===== Records provided =====

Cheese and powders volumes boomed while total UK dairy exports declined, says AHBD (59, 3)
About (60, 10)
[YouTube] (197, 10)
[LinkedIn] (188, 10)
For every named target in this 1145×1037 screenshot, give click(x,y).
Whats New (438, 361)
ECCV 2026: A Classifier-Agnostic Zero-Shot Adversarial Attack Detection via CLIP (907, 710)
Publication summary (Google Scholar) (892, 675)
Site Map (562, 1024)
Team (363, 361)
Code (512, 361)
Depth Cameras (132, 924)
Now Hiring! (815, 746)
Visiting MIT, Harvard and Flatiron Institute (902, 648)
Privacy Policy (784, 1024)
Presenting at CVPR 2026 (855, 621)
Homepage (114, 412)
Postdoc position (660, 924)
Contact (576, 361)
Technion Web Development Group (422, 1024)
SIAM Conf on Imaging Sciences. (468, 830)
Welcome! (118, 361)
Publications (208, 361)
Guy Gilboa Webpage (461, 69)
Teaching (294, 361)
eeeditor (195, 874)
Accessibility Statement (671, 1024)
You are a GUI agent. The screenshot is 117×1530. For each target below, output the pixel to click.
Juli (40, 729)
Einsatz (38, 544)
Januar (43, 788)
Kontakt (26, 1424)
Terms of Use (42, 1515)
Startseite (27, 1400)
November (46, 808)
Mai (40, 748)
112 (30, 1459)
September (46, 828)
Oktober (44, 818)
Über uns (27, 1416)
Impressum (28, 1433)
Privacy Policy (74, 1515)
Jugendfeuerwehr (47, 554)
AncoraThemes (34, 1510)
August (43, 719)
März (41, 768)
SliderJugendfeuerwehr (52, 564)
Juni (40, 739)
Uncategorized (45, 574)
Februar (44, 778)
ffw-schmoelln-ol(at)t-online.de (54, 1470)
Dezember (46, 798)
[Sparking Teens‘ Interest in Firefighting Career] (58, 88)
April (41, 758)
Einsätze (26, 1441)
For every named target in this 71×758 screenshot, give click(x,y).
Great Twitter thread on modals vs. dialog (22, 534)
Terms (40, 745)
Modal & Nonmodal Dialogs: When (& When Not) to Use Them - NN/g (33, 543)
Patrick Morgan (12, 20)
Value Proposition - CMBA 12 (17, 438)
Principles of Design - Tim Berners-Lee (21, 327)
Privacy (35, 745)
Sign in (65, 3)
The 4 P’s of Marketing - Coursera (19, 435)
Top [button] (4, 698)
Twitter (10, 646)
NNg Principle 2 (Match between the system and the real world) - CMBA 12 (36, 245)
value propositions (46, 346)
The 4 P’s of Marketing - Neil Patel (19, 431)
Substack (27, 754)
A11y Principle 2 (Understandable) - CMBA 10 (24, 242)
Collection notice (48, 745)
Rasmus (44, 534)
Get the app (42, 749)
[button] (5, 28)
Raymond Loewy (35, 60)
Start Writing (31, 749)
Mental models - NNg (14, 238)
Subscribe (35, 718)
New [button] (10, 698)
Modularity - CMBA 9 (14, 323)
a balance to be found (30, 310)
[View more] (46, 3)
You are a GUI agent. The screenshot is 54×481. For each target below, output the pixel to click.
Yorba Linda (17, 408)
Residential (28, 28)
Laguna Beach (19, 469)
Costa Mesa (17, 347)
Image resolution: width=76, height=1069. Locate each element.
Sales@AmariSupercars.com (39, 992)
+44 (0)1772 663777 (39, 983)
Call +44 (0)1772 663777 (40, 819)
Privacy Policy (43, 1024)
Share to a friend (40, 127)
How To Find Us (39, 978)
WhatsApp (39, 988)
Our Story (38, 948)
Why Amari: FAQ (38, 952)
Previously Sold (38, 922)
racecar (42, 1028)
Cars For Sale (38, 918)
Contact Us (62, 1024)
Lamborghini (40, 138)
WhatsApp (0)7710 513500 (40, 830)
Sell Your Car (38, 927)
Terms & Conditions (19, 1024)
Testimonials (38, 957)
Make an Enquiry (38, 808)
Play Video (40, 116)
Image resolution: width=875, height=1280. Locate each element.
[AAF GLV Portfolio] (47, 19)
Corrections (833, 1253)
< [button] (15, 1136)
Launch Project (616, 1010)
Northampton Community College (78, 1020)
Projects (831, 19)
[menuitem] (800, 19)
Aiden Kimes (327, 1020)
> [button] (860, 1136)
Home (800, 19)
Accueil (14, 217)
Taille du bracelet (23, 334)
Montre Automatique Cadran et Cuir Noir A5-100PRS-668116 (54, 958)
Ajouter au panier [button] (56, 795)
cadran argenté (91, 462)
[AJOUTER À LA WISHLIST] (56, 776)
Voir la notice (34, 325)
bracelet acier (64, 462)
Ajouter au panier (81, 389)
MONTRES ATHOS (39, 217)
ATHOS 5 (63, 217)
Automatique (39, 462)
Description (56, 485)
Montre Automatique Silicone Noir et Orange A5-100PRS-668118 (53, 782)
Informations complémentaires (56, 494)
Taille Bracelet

=====

Given exercise: Reproduce verbatim every item from the line containing "Accessibility Statement (671, 1024)" down to the line containing "Modal & Nonmodal", including both of those lines.

Solution to the problem:
Accessibility Statement (671, 1024)
You are a GUI agent. The screenshot is 117×1530. For each target below, output the pixel to click.
Juli (40, 729)
Einsatz (38, 544)
Januar (43, 788)
Kontakt (26, 1424)
Terms of Use (42, 1515)
Startseite (27, 1400)
November (46, 808)
Mai (40, 748)
112 (30, 1459)
September (46, 828)
Oktober (44, 818)
Über uns (27, 1416)
Impressum (28, 1433)
Privacy Policy (74, 1515)
Jugendfeuerwehr (47, 554)
AncoraThemes (34, 1510)
August (43, 719)
März (41, 768)
SliderJugendfeuerwehr (52, 564)
Juni (40, 739)
Uncategorized (45, 574)
Februar (44, 778)
ffw-schmoelln-ol(at)t-online.de (54, 1470)
Dezember (46, 798)
[Sparking Teens‘ Interest in Firefighting Career] (58, 88)
April (41, 758)
Einsätze (26, 1441)
For every named target in this 71×758 screenshot, give click(x,y).
Great Twitter thread on modals vs. dialog (22, 534)
Terms (40, 745)
Modal & Nonmodal Dialogs: When (& When Not) to Use Them - NN/g (33, 543)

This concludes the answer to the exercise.